Изменить стиль страницы

Но мать страстно и горячо убеждала:

– Нельзя поднимать руку на женщину, какая бы она ни была плохая. Это неблагородно. Запомни, Николенька. Ты уже не мальчик. Будь рыцарем. Обещай мне никогда больше так не поступать. Обещаешь? – Она с надеждой глянула на сына.

Николай не мог ответить ей сразу. Почему мать не говорила о благородстве, когда отец привязал ее к дереву? Почему она молча сносила все его издевательства? И разве можно заступаться за Аграфену, жалеть ее? Сама-то она небось, не пожалела нянюшку.
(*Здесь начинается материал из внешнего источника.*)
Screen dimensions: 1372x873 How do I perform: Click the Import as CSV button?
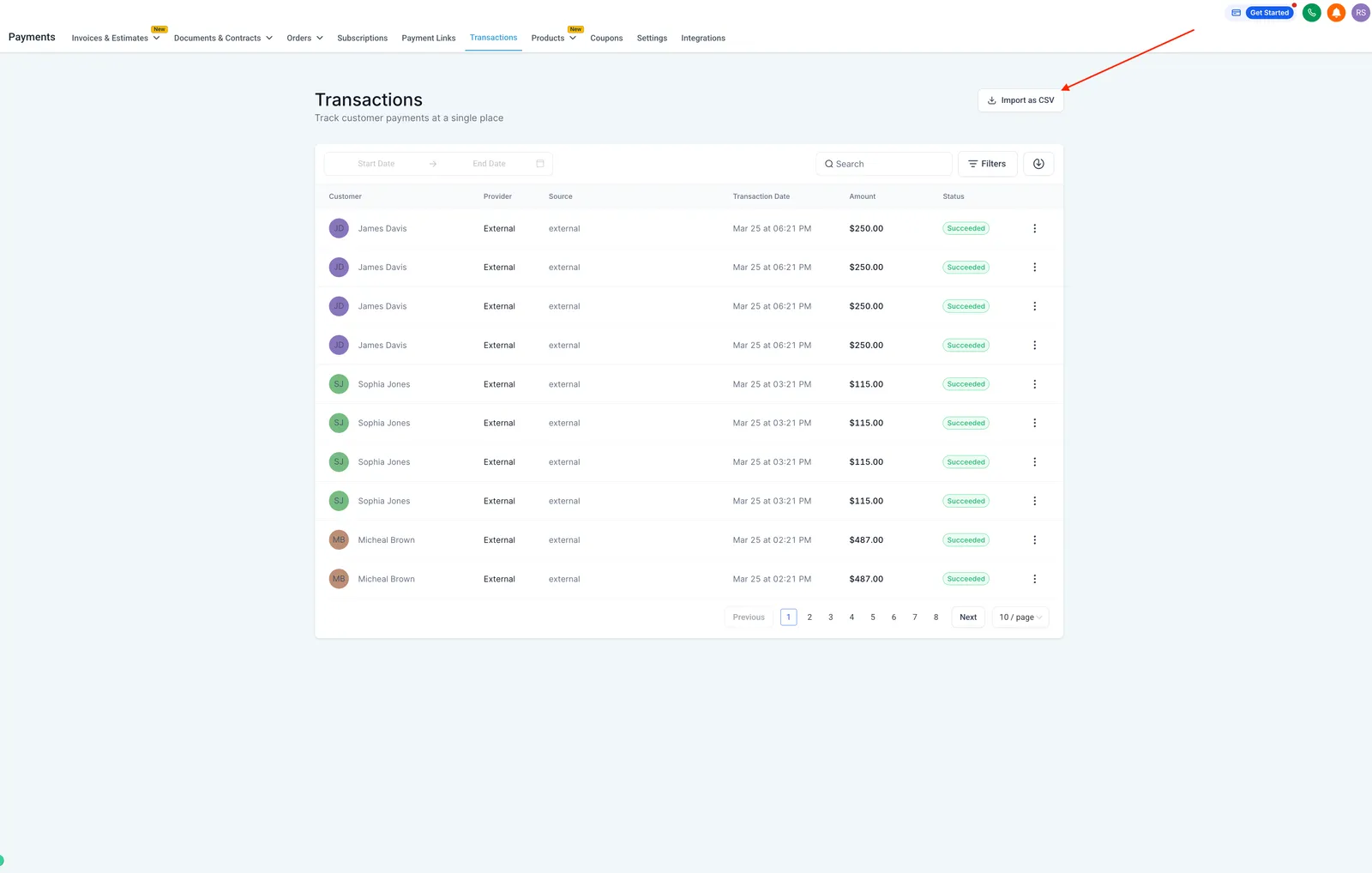pyautogui.click(x=1020, y=100)
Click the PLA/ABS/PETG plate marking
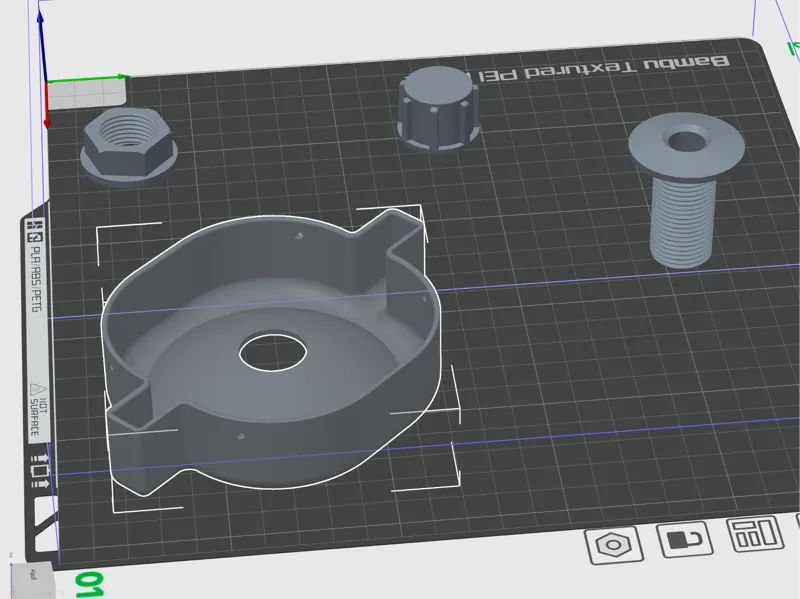800x599 pixels. (x=37, y=279)
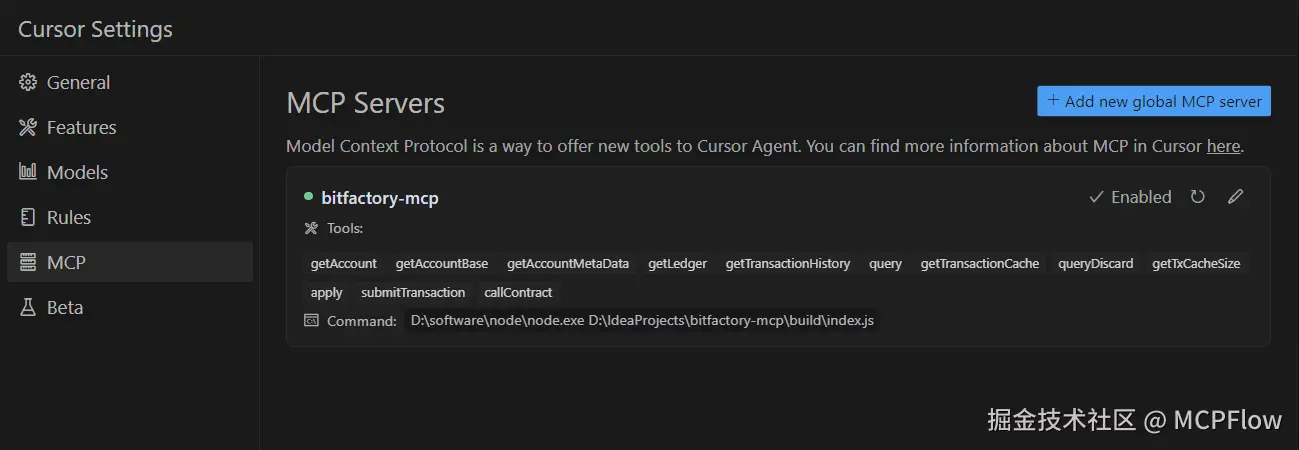Click the Models chart icon in sidebar
The height and width of the screenshot is (450, 1299).
28,172
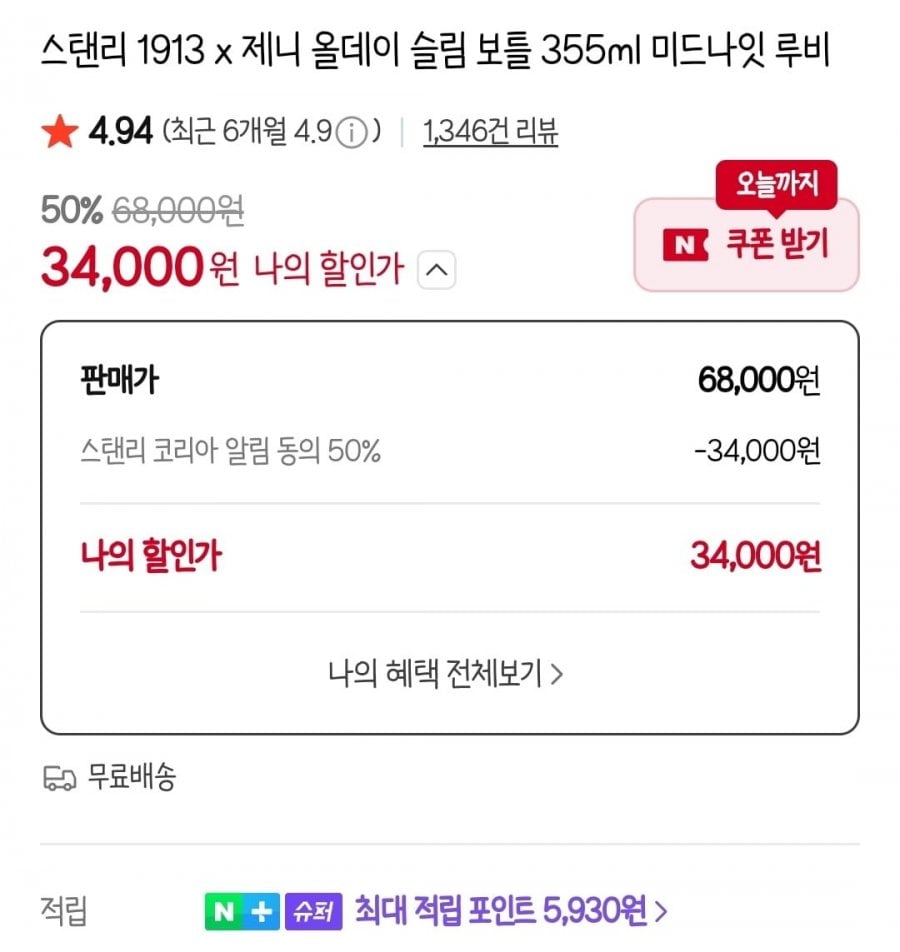Click the 오늘까지 badge above the coupon
The height and width of the screenshot is (952, 900).
point(776,184)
Да, конечно, Николай уже взрослый. Он должен быть рыцарем, как в книгах. Но означает ли это, что надо спокойно смотреть, как Аграфена обижает его любимую мать? И Феденьку, беззащитного, маленького? Кто такая, эта Аграфена? Ее место на скотном дворе…

Словно читая мысли сына, Елена Андреевна тихо спросила:

– Уж не потому ли, Николенька, ты на нее замахнулся, что она крепостная, невольная?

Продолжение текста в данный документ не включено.